Моя камера 3 метра в длину и 2,7 метра в ширину. Если учесть толщину стен, эти размеры увеличились бы почти вдвое. Высота потолка 4 метра, поэтому камера не кажется слишком тесной. Как и в Нюрнберге, оконные стекла заменили мутной коричневатой целлулоидной пленкой. Но когда я встаю на деревянный стул и открываю фрамугу, я вижу сквозь прочные железные прутья верхушку старой акации, а по ночам — звезды.
Стены выкрашены в грязно-желтый цвет, верхняя их часть и потолок побелены. В камере стоит стол 0,48 метра шириной и 0,81 длиной. Грязно-коричневый лак отслоился, истертый поколениями заключенных, и под ним виднеются древесные волокна. Мои вещи обычно лежат на столе: коробка табака, трубки, рулетка, фотографии, расческа, цапки, карандаши, письма, три книги и Библия. Советский охранник недавно отчитал меня, заявив, что стол мог бы быть «почище» и «покультурнее». Его нотация не возымела никакого действия.
Шкаф заменяет небольшая открытая полка, 0,43 на 0,54 метра, которая висит на стене. Там я держу мыло и другие личные вещи. Куртка, пальто и полотенца висят на крючках. Сплю я на черной железной койке 1,9 метра в длину и всего 0,79 в ширину. Но в отличие от нюрнбергских кроватей, здесь есть подголовник, подушка, наматрасник и простыни. Мне выдали пять серых шерстяных одеял, проштампованных большими черными буквами GBI. Это значит, что их взяли из трудового лагеря, относившегося к моему бывшему ведомству Generalbauinspektor (генерального инспектора по строительству) в Берлине. Они сделаны из синтетического волокна, поэтому не греют; вдобавок они тяжелые. Ватные матрацы, судя по американским армейским штампам, изготовлены в Сан-Антонио, Техас.

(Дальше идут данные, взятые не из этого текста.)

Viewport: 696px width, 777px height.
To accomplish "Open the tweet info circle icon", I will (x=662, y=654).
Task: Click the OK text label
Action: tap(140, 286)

Днем я накрываю койку одеялом и превращаю ее в кушетку. На этой кушетке я завтракаю, читаю, пишу и отдыхаю. Прошло несколько месяцев, а я уже так привык к небольшим размерам своей камеры, что решил сделать все комнаты маленькими в домах, которые я когда-нибудь буду проектировать. Преимуществ намного больше, чем недостатков. Я, к примеру, могу взять что-нибудь со стола, не вставая с кушетки: нужно всего лишь повернуться на бок и протянуть руку. По проекту площадь кабинета во дворце Фюрера должна была составить 650 квадратных метров.
Как и в Нюрнберге, в железной двери есть прямоугольное отверстие на уровне глаз. По ночам камеру тускло освещает зажженная в коридоре лампочка. Как правило, Дверь закрывают на два оборота ключа и запирают на засов. Если кто-то забывает, я испытываю странный дискомфорт.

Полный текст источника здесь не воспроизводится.